Stated task
Pull out each line of the entries that contains the string "screenshot".

Dataset entries
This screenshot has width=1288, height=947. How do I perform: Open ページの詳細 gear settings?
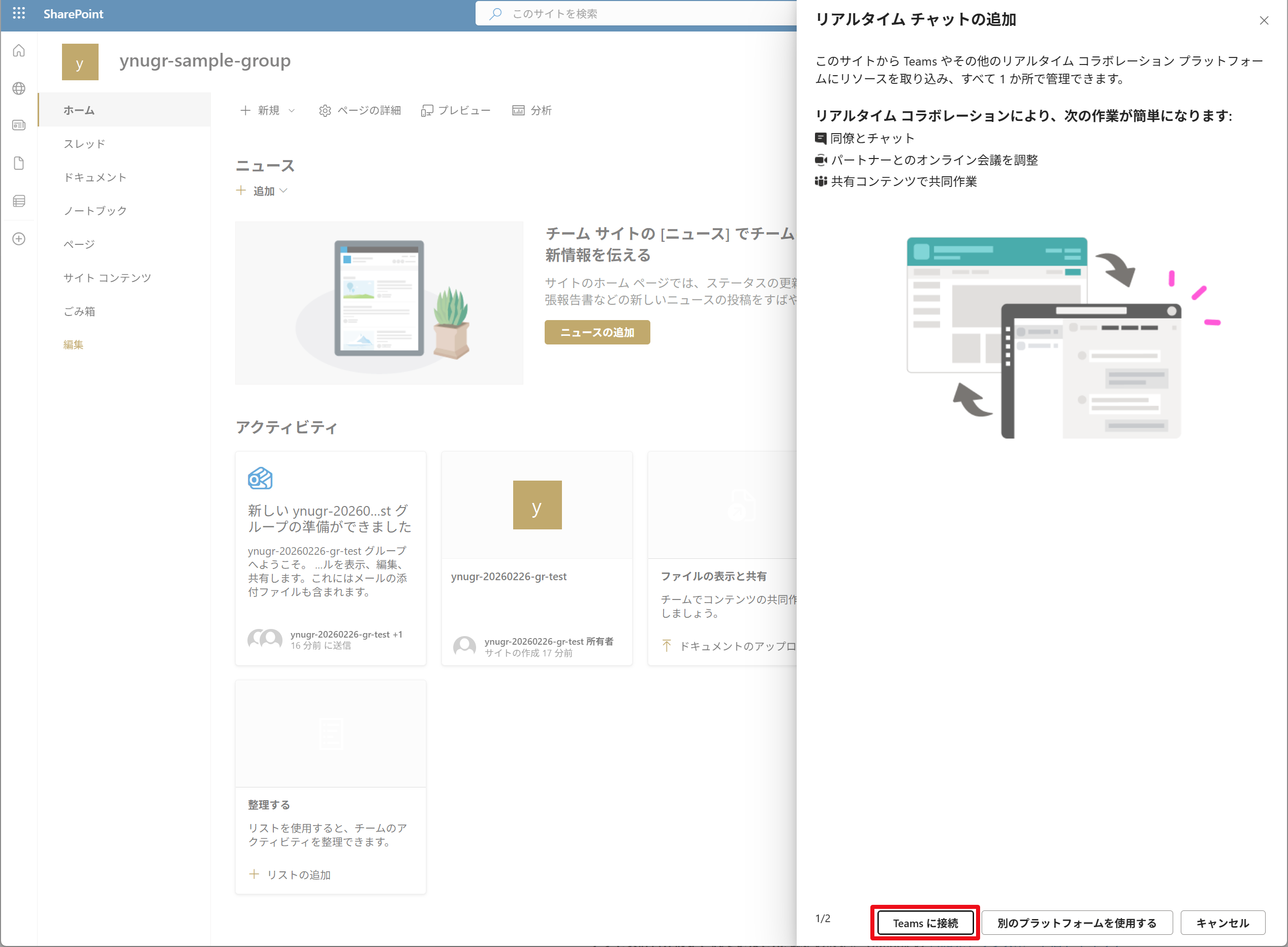[x=359, y=111]
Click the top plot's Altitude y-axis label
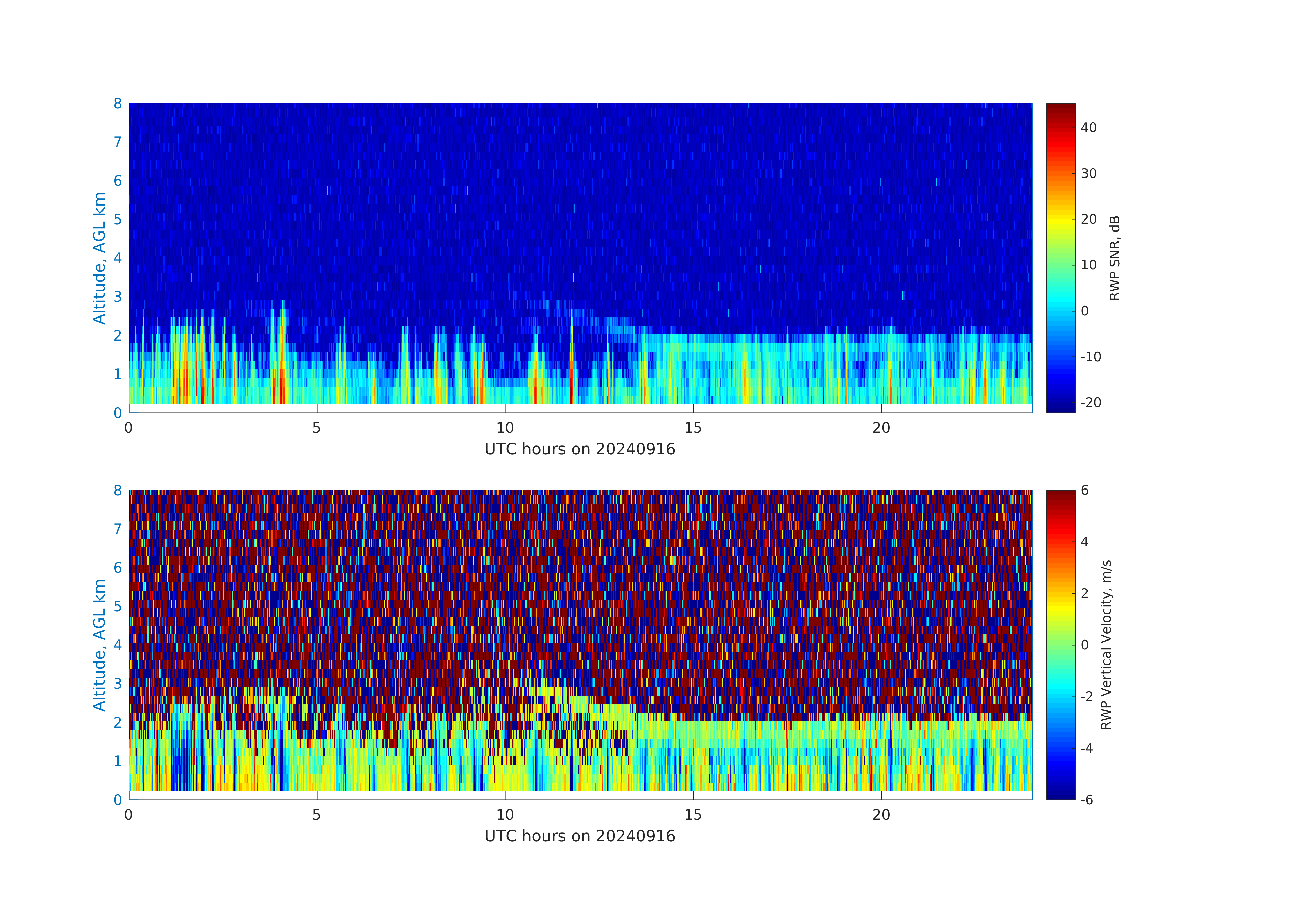1316x903 pixels. (x=99, y=258)
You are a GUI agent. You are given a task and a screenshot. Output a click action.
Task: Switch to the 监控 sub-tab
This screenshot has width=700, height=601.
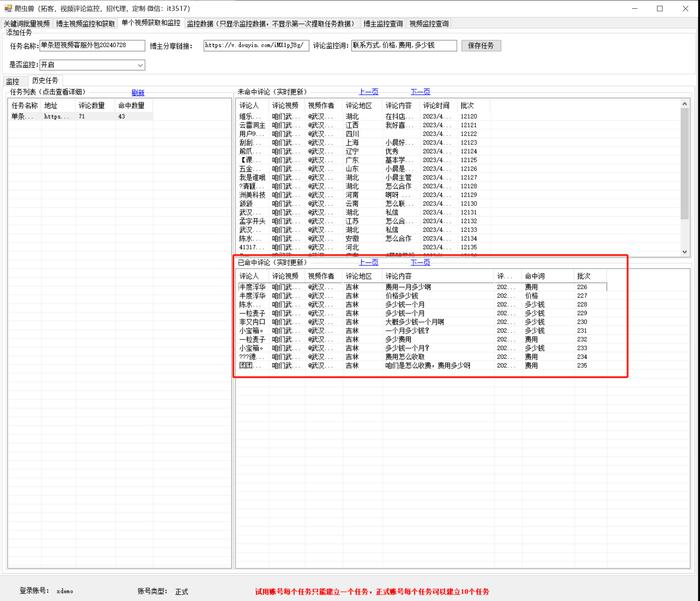coord(13,80)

Response to the exercise
This screenshot has width=1288, height=947. How do I perform: Open ページの詳細 gear settings?
You are a GUI agent. You are given a task and a screenshot. Output a click action.
This screenshot has width=700, height=601.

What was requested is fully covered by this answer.